In one sense, Abraham's intercession worked. God agreed to his request. But in another sense, it failed because the towns were destroyed anyway. The people in the towns could not meet the requirements of the intercession.
Turning to Exodus, we see a similar setup. God first establishes the covenant in Exodus 24:
Then he [Moses] took the Book of the Covenant and read it in the hearing of the people. And they said, “All that the Lord has spoken we will do, and we will be obedient.” And Moses took the blood and threw it on the people and said, “Behold the blood of the covenant that the Lord has made with you in accordance with all these words” (Exodus 24:7-8).Moses then goes up Mount Sinai for forty days and nights, and the Israelites immediately make a golden calf and worship the idol. Thus we read:
And the Lord said to Moses, “Go down, for your people, whom you brought up out of the land of Egypt, have corrupted themselves. They have turned aside quickly out of the way that I commanded them. They have made for themselves a golden calf and have worshiped it and sacrificed to it and said, ‘These are your gods, O Israel, who brought you up out of the land of Egypt!’” And the Lord said to Moses, “I have seen this people, and behold, it is a stiff-necked people. Now therefore let me alone, that my wrath may burn hot against them and I may consume them, in order that I may make a great nation of you” (Exodus 32:7-10, ESV).Just as with Abraham, God informs Moses that He is about to destroy a people. And just like Abraham, Moses intercedes:
But Moses implored the Lord his God and said, “O Lord, why does your wrath burn hot against your people, whom you have brought out of the land of Egypt with great power and with a mighty hand? Why should the Egyptians say, ‘With evil intent did he bring them out, to kill them in the mountains and to consume them from the face of the earth’? Turn from your burning anger and relent from this disaster against your people. Remember Abraham, Isaac, and Israel, your servants, to whom you swore by your own self, and said to them, ‘I will multiply your offspring as the stars of heaven, and all this land that I have promised I will give to your offspring, and they shall inherit it forever.’” And the Lord relented from the disaster that he had spoken of bringing on his people (Exodus 32:11-14, ESV).The sins of Israel were, in some ways, far worse than the sins of Sodom and Gomorrah here. After all, the Cities on the Plain had never had a covenant with God; they had never agreed to be obedient to Him. Israel had agreed to that, and they had within days turned from the LORD. They had literally just seen the gods of Egypt crushed by the might of Yahweh, and fashioned their idol out of the jewelry they had looted from the broken Egyptians who begged them to leave.

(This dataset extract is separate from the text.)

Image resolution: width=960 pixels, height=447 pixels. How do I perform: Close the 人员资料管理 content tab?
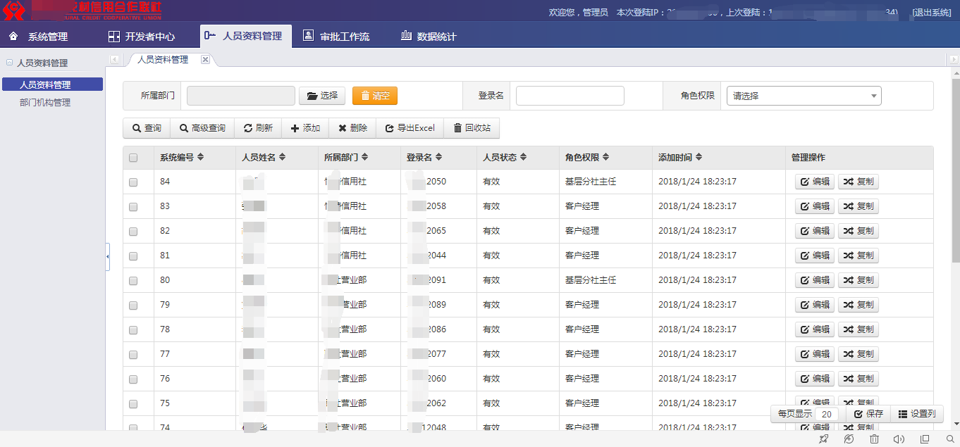tap(205, 60)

But also notice here how Moses’s intercession differs from Abraham’s intercession before Sodom. Abraham appealed to the righteous, and God agreed He would not destroy the righteous along with the wicked. Moses appealed to God’s Name, which He had given to His people, before the country of Egypt. After having saved Israel with His might, would the Egyptians get the last laugh as God destroyed the people He had just "saved"? Not only that, Moses also appealed to the very covenant God had made with Abraham, and reaffirmed with Isaac and Jacob (called here by the name of Israel, which does refer to the person and not the nation). It was God’s promises that Moses presented as the basis for mercy.
Abraham’s appeal did not ultimately work because there were not even ten righteous people in the town of Sodom. Moses, by not relying upon the goodness of the people involved, actually succeeded in having God not destroy the nation of Israel because he relied not on the inherent goodness of the people of Israel (who had already proven themselves to be evil), but instead upon the promises that God had made, that He would bless the nation of Israel.